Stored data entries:
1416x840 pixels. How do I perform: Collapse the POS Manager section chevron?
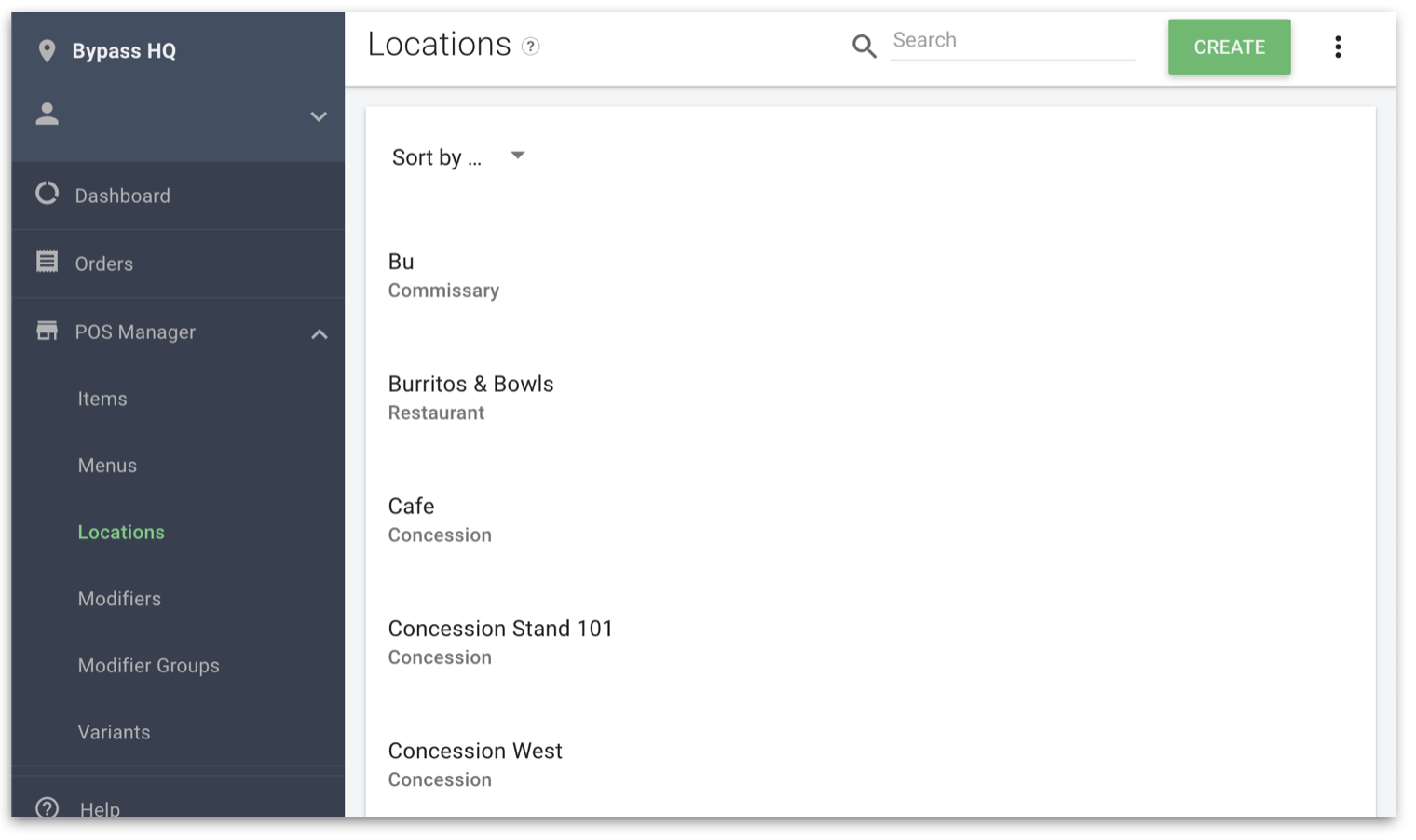[x=319, y=333]
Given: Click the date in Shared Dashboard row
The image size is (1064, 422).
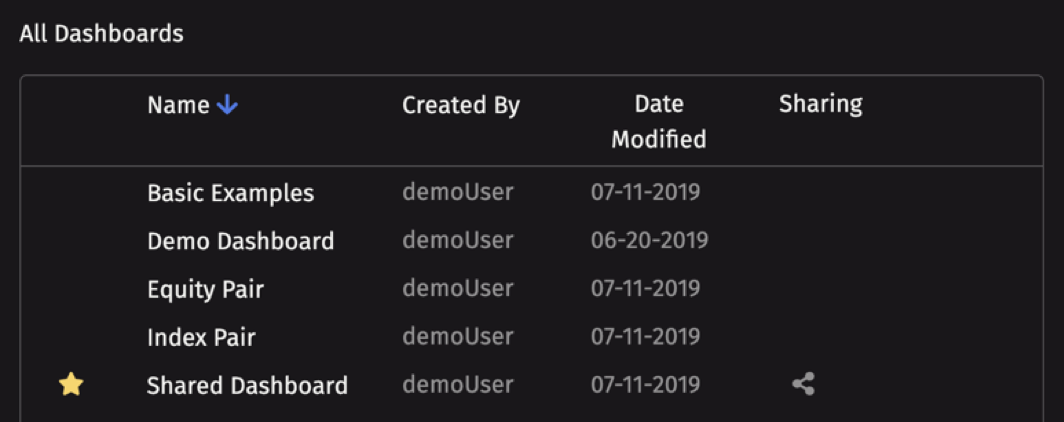Looking at the screenshot, I should tap(645, 385).
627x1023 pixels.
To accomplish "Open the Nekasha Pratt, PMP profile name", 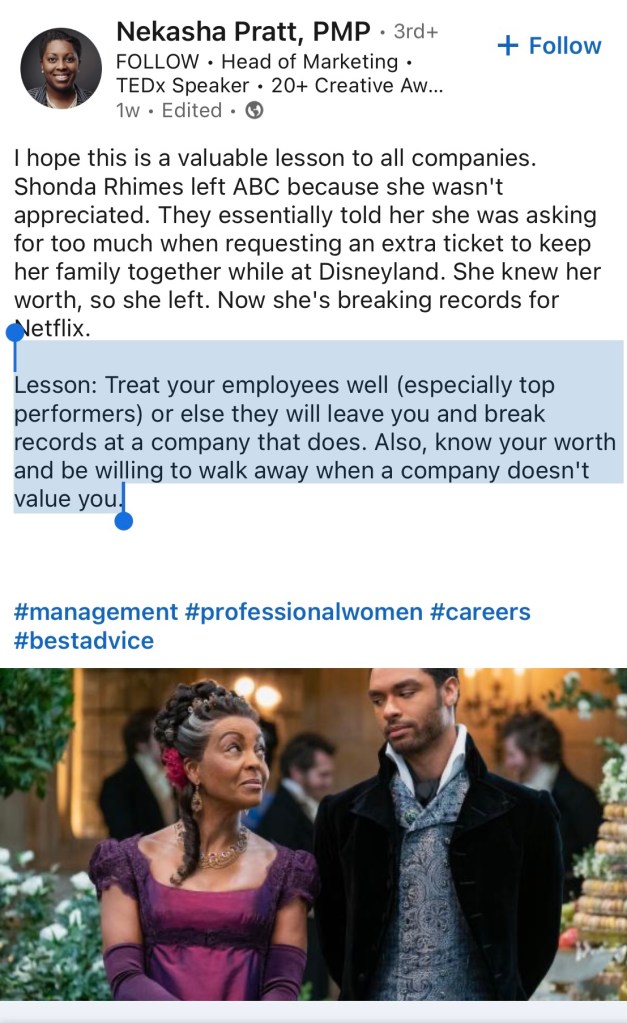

■ EXERCISE DESCRIPTION
Every line above should be transcribed exactly, though no image should be carried over.

■ RESULT
1416x840 pixels. How do I perform: Collapse the POS Manager section chevron?
[x=319, y=333]
Given: Click the date in Shared Dashboard row
The image size is (1064, 422).
Looking at the screenshot, I should tap(645, 385).
627x1023 pixels.
To accomplish "Open the Nekasha Pratt, PMP profile name", 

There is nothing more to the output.